Появилась Пат, неся на подносе чашку с кофе, поставила его на стол и замерла, словно ожидая от Карфакса какой-то реакции.
— Ну, в чем дело? — спросил он.
— Ты о чем?
— У тебя такой вид, словно ты чего-то ждешь.
— Нет, это я так. Просто не могу перестать думать о Вестерне. Слишком трудно привыкнуть к мысли, что нам больше не нужно его бояться.
Она снова ушла на кухню. Гордон открыл было рот, чтобы попросить ее вернуться и сесть рядом. Но потом подумал, что лучше прежде спокойно выпить кофе:.пороть горячку с предложением совершенно ни к чему. И сразу понял, что оттягивает этот момент, потому что подсознательно боится того, на что решился. Так, может, он просто ее не любит и боится сделать ошибку? Или его страх свидетельствует о том, что он боится, как бы она не погибла, как две его другие жены? Нет, не нужно быть суеверным! В супружестве нет ничего фатального, и Бог не всегда любит троицу!
Он услышал, как открылась дверца холодильника, и поднес чашку к губам. И в тот момент когда он отхлебнул первый глоток, до его слуха донесся странный хруст. Несколько секунд он слушал, пытаясь определить, что это такое. Чашка в его руке задрожала так сильно, что кофе выплеснулся на брюки. Он поставил ее на стол и крикнул:
— Пат, что ты там делаешь?
Хруст прекратился. Затем, после паузы, Патриция отозвалась:
— Я вдруг почувствовала дьявольский аппетит! А в чем дело?

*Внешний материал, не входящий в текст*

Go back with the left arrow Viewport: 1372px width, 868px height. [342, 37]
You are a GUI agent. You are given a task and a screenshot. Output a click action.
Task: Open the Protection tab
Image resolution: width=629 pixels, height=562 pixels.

Его сердце заколотилось так, что он испугался, что сейчас упадет в обморок, а в голове словно выбивали дробь барабанными палочками. Он медленно поднялся с кресла, пересек комнату, свернул за угол и, встав в дверях, заглянул в кухню.
Патриция стояла за стойкой, перед ней дымилась чашка кофе, в руке она держала пучок сельдерея и с аппетитом жевала его.